Le seul endroit où on en trouvait, c’était dans les revues placées sur la dernière rangée au dépanneur. Et, pas question d’en acheter, on était beaucoup trop gêné.

 

Pour les nostalgiques

 

Ado, c’était la section des brassières dans le catalogue Sears qui faisait la job. Des fois, par miracle, un de tes chums tombait sur la collection de Playboy de son père, et là, c’était le nirvana. La Mecque de la pornographie. Ces revues sont aujourd’hui en voie d’extinction. Les seuls qui en achètent encore sont les nostalgiques.

 

Et aujourd’hui? Tout le monde a sa filière de porn personnelle cachée dans son ordinateur. Oui, oui, faites pas semblant, je parle de celle qui est cachée dans le dossier «Vacances à Cuba 2009».

 

Mais disons les vraies choses: la porn a littéralement chambardé notre sexualité. Pour le meilleur? Pas certain. Pour le pire? Clairement! D’abord, ça nous a ajouté de la pression au lit. Soyons réalistes, personne ne peut durer aussi longtemps. À tous les hommes qui viennent de dire: «Ben oui!» je vais vous laisser vivre votre moment magique dans votre tête. Vos prochains rapprochements devraient vous ramener à la réalité.

 

Mais le pire effet de la porn, c’est le changement dans notre perception de la réalité. À une certaine époque, quand on était seul pour s’amuser (je fais attention, je sais qu’il y a des jeunes qui me lisent), on se fiait à nos souvenirs, aux images de nos propres expériences pour se satisfaire. Mais maintenant, j’entends de plus en plus de boys parler du fait que c’est impossible d’arriver à leurs fins sans se connecter sur un site de cul.

 

Accro aux fantasmes

 

On est devenu accro aux images de trips à trois et de lesbiennes, et... j’arrête ici. Vous avez déjà en tête les images des autres options. Mais comment voulez-vous qu’on tripe au lit, seul ou en couple, quand notre réalité est loin d’accoter tous ces fantasmes qui sont disponibles pour nos yeux?

 

Je me demande aussi quel impact ça peut avoir sur nos ados.
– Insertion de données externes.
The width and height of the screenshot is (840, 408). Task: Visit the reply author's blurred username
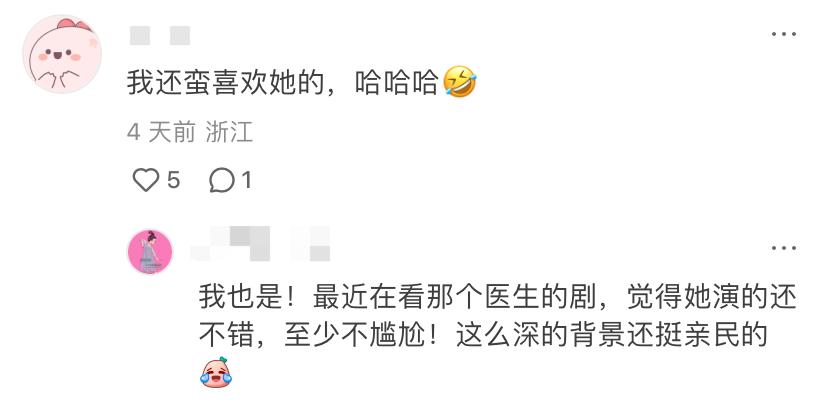260,244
Est-ce qu’ils sentent la pression de reproduire exactement ce qu’ils voient sur leurs ordis? (J’espère que vous n’êtes pas assez naïfs pour penser que leurs yeux sont vierges.) On leur parle des dangers de la drogue et de l’alcool, mais je ne suis pas sûr qu’on est game d’avoir avec eux cette discussion sur la distorsion de la réalité que la porn exploite.

 

En même temps, que ce soit clair, je suis loin de jouer à la vierge offensée. Comme je l’ai dit, je suis aussi un consommateur. Mais je vous confesse que l’impact que ça a sur ma vie sexuelle commence à m’agacer. Non, je n’en abuse pas au point d’entrer en désintox de porn, mais je trouve ça dommage que ça ait tué les images de mes aventures personnelles que j’ai travaillé fort pour obtenir.